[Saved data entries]

────

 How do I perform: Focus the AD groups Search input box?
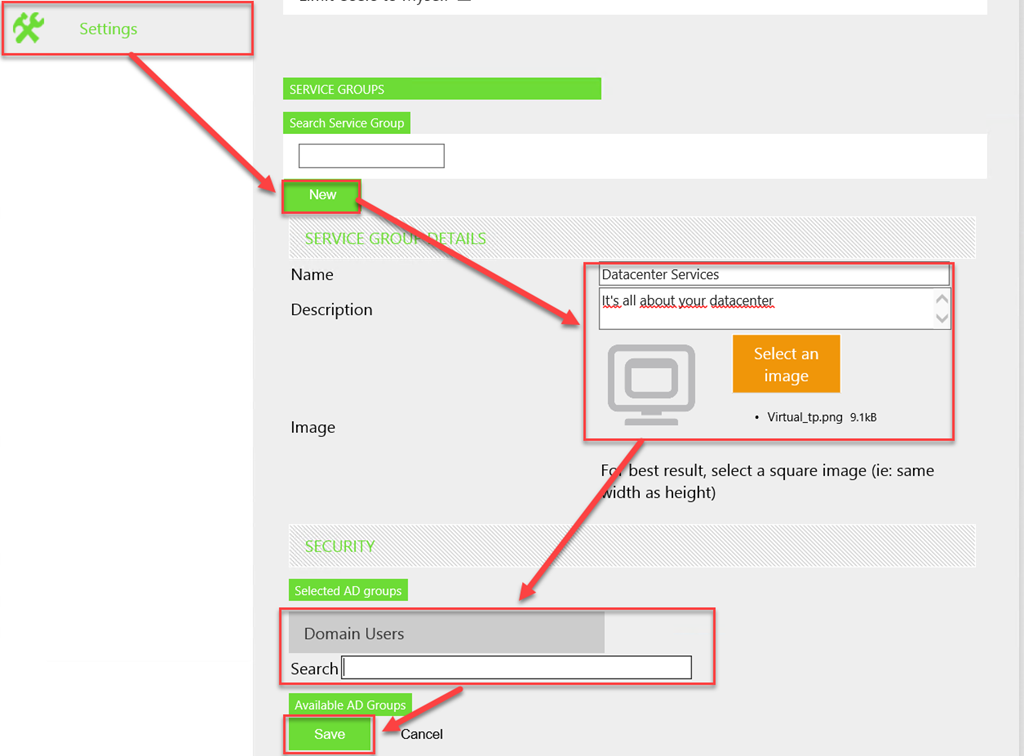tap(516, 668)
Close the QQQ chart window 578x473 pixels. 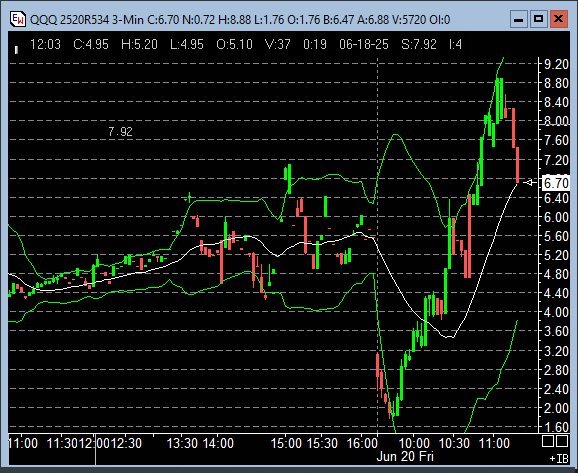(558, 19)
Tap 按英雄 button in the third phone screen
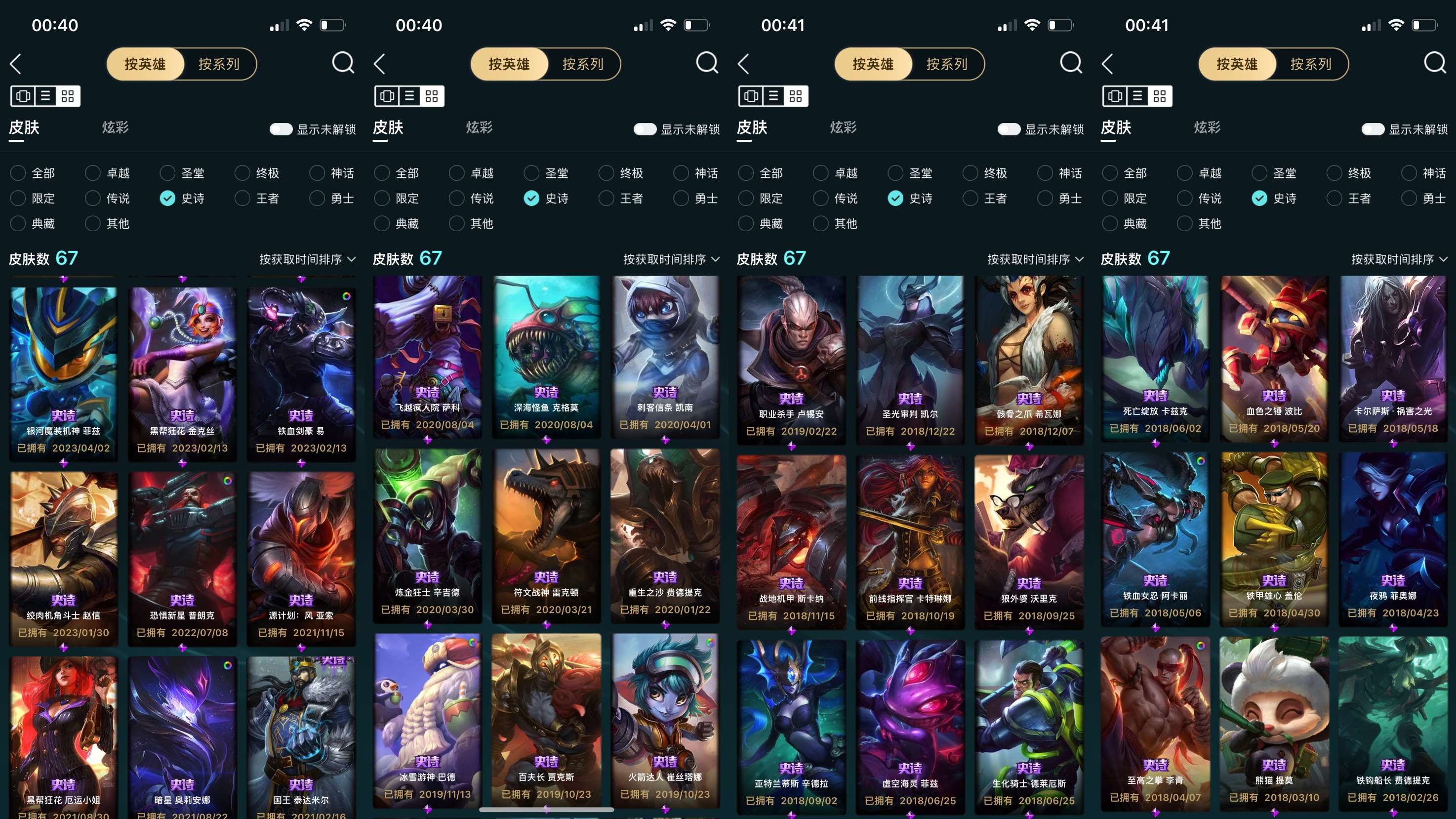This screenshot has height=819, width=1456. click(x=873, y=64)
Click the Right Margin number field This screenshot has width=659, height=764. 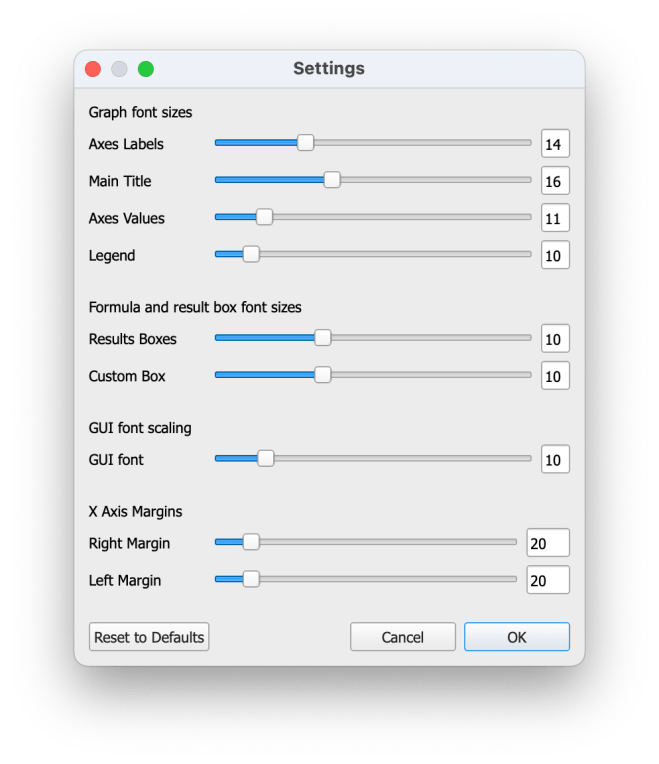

────

## What you should do:
What is needed is an exact restatement of every line from the line containing "Tap 按英雄 button in the third phone screen" through the last line of the records, minus any pictures.

## Exercise result:
Tap 按英雄 button in the third phone screen
This screenshot has height=819, width=1456. click(x=873, y=64)
Click the Right Margin number field This screenshot has width=659, height=764. 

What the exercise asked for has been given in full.